• YOUR OBJECTIVE: Below is a block of records; please copy all of them exactly.

• SUPPLIED DATA:
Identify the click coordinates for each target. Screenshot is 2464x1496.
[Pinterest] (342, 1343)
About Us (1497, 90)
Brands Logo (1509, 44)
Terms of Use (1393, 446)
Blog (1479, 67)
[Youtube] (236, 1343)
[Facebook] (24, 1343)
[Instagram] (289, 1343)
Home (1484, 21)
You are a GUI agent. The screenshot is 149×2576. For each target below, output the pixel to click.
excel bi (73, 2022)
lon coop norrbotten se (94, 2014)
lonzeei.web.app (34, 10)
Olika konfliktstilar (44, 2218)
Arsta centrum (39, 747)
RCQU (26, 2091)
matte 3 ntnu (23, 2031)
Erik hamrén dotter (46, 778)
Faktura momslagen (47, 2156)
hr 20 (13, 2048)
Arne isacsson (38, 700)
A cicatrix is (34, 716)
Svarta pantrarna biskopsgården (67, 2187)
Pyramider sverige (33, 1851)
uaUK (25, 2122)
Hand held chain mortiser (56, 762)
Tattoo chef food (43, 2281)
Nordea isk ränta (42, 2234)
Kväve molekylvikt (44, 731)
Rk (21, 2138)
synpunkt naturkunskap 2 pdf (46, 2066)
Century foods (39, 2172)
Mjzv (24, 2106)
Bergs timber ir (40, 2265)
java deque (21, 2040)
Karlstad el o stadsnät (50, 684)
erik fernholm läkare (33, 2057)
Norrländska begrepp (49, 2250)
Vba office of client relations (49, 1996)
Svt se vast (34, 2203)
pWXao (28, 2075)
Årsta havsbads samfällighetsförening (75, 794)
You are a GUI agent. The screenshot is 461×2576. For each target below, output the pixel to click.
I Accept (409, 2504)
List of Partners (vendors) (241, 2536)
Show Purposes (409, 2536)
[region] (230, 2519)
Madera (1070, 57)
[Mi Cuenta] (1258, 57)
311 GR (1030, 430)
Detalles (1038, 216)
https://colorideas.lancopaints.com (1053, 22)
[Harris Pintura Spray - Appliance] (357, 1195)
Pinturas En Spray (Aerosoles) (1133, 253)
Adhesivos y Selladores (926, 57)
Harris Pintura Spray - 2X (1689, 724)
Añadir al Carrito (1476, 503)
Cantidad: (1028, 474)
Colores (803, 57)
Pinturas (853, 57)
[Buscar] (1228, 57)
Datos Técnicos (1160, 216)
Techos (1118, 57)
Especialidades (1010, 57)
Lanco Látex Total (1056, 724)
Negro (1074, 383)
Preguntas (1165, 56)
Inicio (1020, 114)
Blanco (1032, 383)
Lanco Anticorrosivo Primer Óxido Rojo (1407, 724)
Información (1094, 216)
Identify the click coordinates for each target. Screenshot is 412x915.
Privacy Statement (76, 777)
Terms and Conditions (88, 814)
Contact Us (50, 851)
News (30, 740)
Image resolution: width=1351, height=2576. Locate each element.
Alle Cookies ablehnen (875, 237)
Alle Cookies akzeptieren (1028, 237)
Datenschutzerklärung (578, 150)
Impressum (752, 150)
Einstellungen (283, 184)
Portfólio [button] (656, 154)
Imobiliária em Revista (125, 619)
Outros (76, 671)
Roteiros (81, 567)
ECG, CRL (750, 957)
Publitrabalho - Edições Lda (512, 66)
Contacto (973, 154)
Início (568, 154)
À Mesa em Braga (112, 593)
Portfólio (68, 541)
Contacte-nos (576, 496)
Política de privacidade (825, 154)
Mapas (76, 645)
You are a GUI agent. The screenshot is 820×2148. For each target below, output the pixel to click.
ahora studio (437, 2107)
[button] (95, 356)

• COMPLETED TASK:
Identify the click coordinates for each target. Screenshot is 2464x1496.
[Pinterest] (342, 1343)
About Us (1497, 90)
Brands Logo (1509, 44)
Terms of Use (1393, 446)
Blog (1479, 67)
[Youtube] (236, 1343)
[Facebook] (24, 1343)
[Instagram] (289, 1343)
Home (1484, 21)
You are a GUI agent. The screenshot is 149×2576. For each target below, output the pixel to click.
excel bi (73, 2022)
lon coop norrbotten se (94, 2014)
lonzeei.web.app (34, 10)
Olika konfliktstilar (44, 2218)
Arsta centrum (39, 747)
RCQU (26, 2091)
matte 3 ntnu (23, 2031)
Erik hamrén dotter (46, 778)
Faktura momslagen (47, 2156)
hr 20 (13, 2048)
Arne isacsson (38, 700)
A cicatrix is (34, 716)
Svarta pantrarna biskopsgården (67, 2187)
Pyramider sverige (33, 1851)
uaUK (25, 2122)
Hand held chain mortiser (56, 762)
Tattoo chef food (43, 2281)
Nordea isk ränta (42, 2234)
Kväve molekylvikt (44, 731)
Rk (21, 2138)
synpunkt naturkunskap 2 pdf (46, 2066)
Century foods (39, 2172)
Mjzv (24, 2106)
Bergs timber ir (40, 2265)
java deque (21, 2040)
Karlstad el o stadsnät (50, 684)
erik fernholm läkare (33, 2057)
Norrländska begrepp (49, 2250)
Vba office of client relations (49, 1996)
Svt se vast (34, 2203)
pWXao (28, 2075)
Årsta havsbads samfällighetsförening (75, 794)
You are a GUI agent. The screenshot is 461×2576. For each target below, output the pixel to click.
I Accept (409, 2504)
List of Partners (vendors) (241, 2536)
Show Purposes (409, 2536)
[region] (230, 2519)
Madera (1070, 57)
[Mi Cuenta] (1258, 57)
311 GR (1030, 430)
Detalles (1038, 216)
https://colorideas.lancopaints.com (1053, 22)
[Harris Pintura Spray - Appliance] (357, 1195)
Pinturas En Spray (Aerosoles) (1133, 253)
Adhesivos y Selladores (926, 57)
Harris Pintura Spray - 2X (1689, 724)
Añadir al Carrito (1476, 503)
Cantidad: (1028, 474)
Colores (803, 57)
Pinturas (853, 57)
[Buscar] (1228, 57)
Datos Técnicos (1160, 216)
Techos (1118, 57)
Especialidades (1010, 57)
Lanco Látex Total (1056, 724)
Negro (1074, 383)
Preguntas (1165, 56)
Inicio (1020, 114)
Blanco (1032, 383)
Lanco Anticorrosivo Primer Óxido Rojo (1407, 724)
Información (1094, 216)
Identify the click coordinates for each target. Screenshot is 412x915.
Privacy Statement (76, 777)
Terms and Conditions (88, 814)
Contact Us (50, 851)
News (30, 740)
Image resolution: width=1351, height=2576. Locate each element.
Alle Cookies ablehnen (875, 237)
Alle Cookies akzeptieren (1028, 237)
Datenschutzerklärung (578, 150)
Impressum (752, 150)
Einstellungen (283, 184)
Portfólio [button] (656, 154)
Imobiliária em Revista (125, 619)
Outros (76, 671)
Roteiros (81, 567)
ECG, CRL (750, 957)
Publitrabalho - Edições Lda (512, 66)
Contacto (973, 154)
Início (568, 154)
À Mesa em Braga (112, 593)
Portfólio (68, 541)
Contacte-nos (576, 496)
Política de privacidade (825, 154)
Mapas (76, 645)
You are a GUI agent. The screenshot is 820×2148. For each target below, output the pixel to click.
ahora studio (437, 2107)
[button] (95, 356)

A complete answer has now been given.